Worker trust drives delegation

Two blind folded people reaching towards each other

3 minute read

Trust between workers and management plays an incredibly important part in the productivity of organisations, but how does it affect the way delegation is distributed?

It is well known that the degree to which management trusts workers is a key factor in determining delegation to workers. However, new research from the ANU Research School of Economics’ Professor Kieron Meagher finds that workers’ trust in management is just as important. 

“Management’s trust of a worker is undoubtedly important; if management believes that a worker is untrustworthy, they would not delegate authority to that worker (assuming there is no recourse to formal sanctions to mitigate these agency issues),” explains Kieron. 

“However,” he continues, “a worker’s trust in management is also crucial, particularly when contracts are incomplete.

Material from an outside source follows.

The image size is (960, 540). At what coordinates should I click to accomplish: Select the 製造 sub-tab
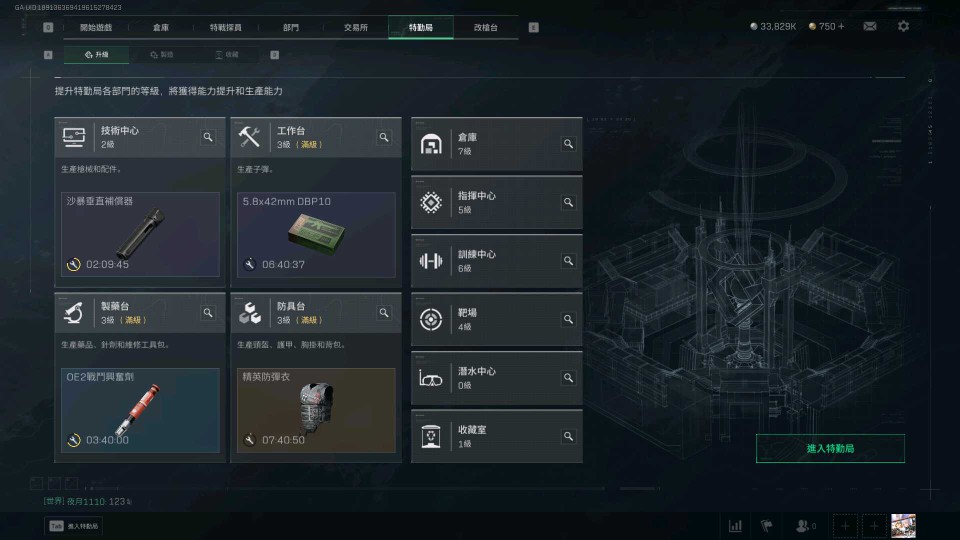pyautogui.click(x=162, y=54)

For instance, if a worker places little credence on management’s promises, that worker will have scant impetus to fulfil any implicit obligation.” 

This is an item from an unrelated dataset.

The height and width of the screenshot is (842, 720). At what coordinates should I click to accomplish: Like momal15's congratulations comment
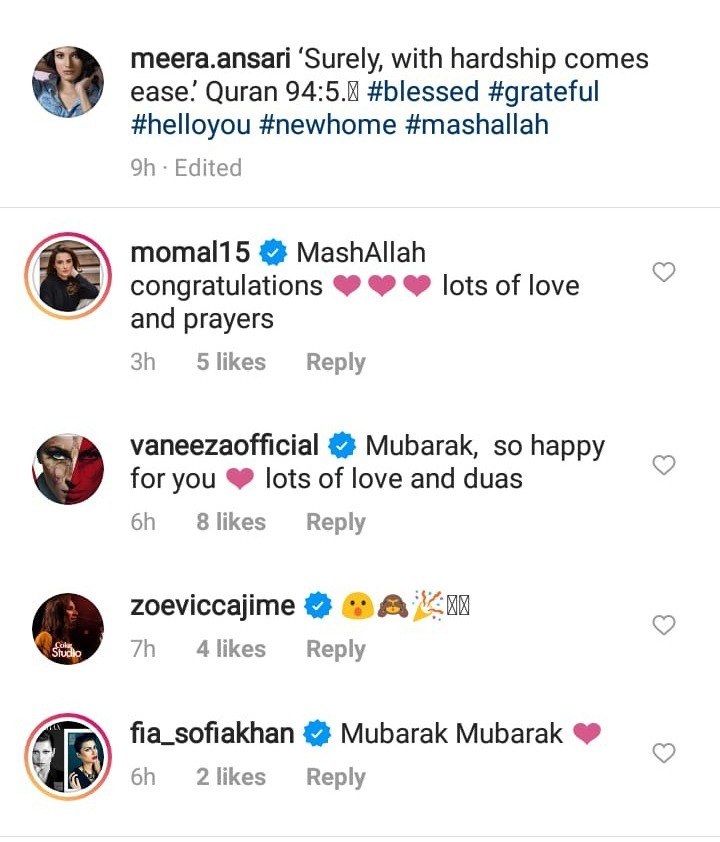pos(664,272)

The study shows that the effect trust has varies markedly based on the type of delegation. It also seems that on average, worker trust in management is lost over time rather than earned. “This relationship is a bit like a marriage: if management cheats, the trust can be gone forever.” 

This has implications for how organisations structure their systems, highlighting the importance of a focus on individual-level relationships. By better understanding the dynamics of delegation, organisations can make better use of their workers’ skills and knowledge. 

“Our results are suggestive of trust within firms as being better understood as an individual-level relationship between an employee and management, rather than as organisational culture,” says Kieron.